상기 고체 기질로 적합한 것은 탄화수소 폴리머(예를 들어, 폴리스틸렌 및 폴리프로필렌), 유리, 금속 또는 겔이며, 가장 바람직하게는 마이크로타이터 플레이트이다. 상기 이차항체에 결합된 효소는 발색반응, 형광반응, 발광반응 또는 적외선 반응을 촉매하는 효소를 포함하나, 이에 한정되지 않으며, 예를 들어, 알칼린 포스파타아제, β-갈락토시다아제, 호스 래디쉬 퍼옥시다아제, 루시퍼라아제 및 사이토크롬 P450을 포함한다. 상기 이차항체에 결합하는 효소로서 알칼린 포스파타아제가 이용되는 경우에는, 기질로서 브로모클로로인돌일 포스페이트(BCIP), 니트로 블루 테트라졸리움(NBT), 나프톨-AS-B1-포스페이트(naphthol-AS-B1-phosphate) 및 ECF(enhanced chemifluorescence)와 같은 발색반응 기질이 이용되고, 호스 래디쉬 퍼옥시다아제가 이용되는 경우에는 클로로나프톨, 아미노에틸카바졸, 디아미노벤지딘, D-루시페린, 루시게닌(비스-N-메틸아크리디늄 니트레이트), 레소루핀 벤질 에테르, 루미놀, 암플렉스 레드 시약(10-아세틸-3,7-디하이드록시페녹사진), HYR(pphenylenediamine-HCl 및 pyrocatechol), TMB(tetramethylbenzidine), ABTS(2,2'-Azine-di[3-ethylbenzthiazoline sulfonate]), o-페닐렌디아민(OPD) 및 나프톨/파이로닌, 글루코스 옥시다아제와 tNBT(nitroblue tetrazolium) 및 m-PMS(phenzaine methosulfate)과 같은 기질이 이용될 수 있다.
아울러, 본 발명은
1) 개체로부터 분리된 시료에서 제 1항의 키트를 이용하여 pstS, carR 또는 ABC-NBD 단백질을 검출하는 단계; 및
2) 상기 단계 1)의 검출된 수준을 정상 대조군의 검출 수준과 비교하는 단계를 포함하는, 폐렴연쇄상구균 감염 여부 진단 방법을 제공한다.
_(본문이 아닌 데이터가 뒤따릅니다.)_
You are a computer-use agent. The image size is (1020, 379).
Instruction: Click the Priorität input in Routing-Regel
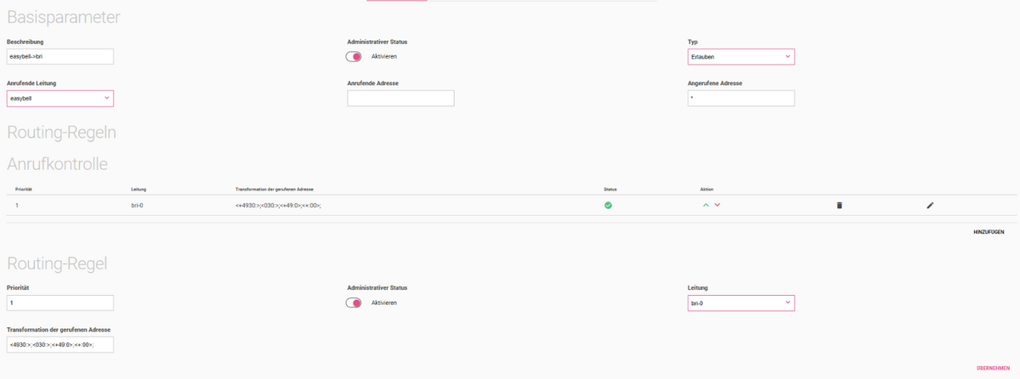[x=60, y=303]
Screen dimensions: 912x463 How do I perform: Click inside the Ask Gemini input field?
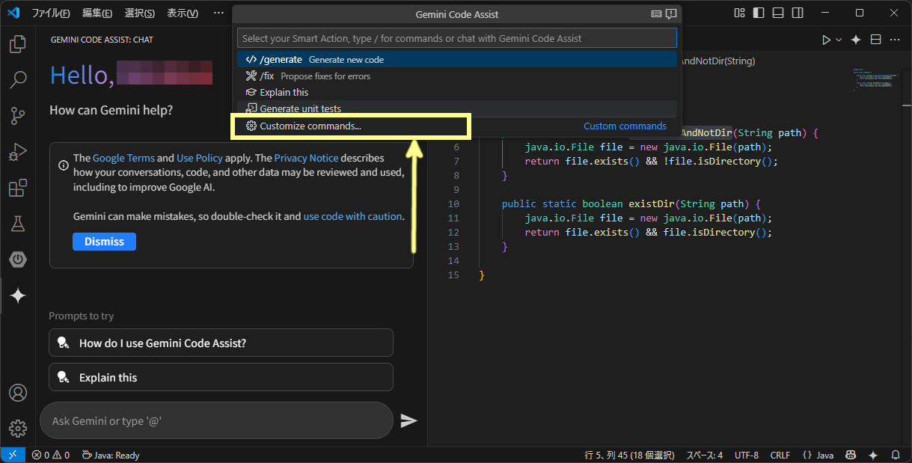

상기 분석 방법을 통하여, 정상 대조군에서의 항원-항체 복합체의 형성량과 폐렴 의심 환자에서의 항원-항체 복합체의 형성량을 비교할 수 있고, 폐렴 마커 유전자에서 단백질로의 유의한 발현량의 증가 여부를 판단하여, 폐렴 의심 환자의 실제 폐렴 여부를 진단할 수 있다.
본 발명에서 용어 "항원-항체 복합체"란 폐렴 마커 단백질과 이에 특이적인 항체의 결합물을 의미하고, 항원-항체 복합체의 형성량은 검출 라벨(detection label)의 시그널의 크기를 통해서 정량적으로 측정 가능하다.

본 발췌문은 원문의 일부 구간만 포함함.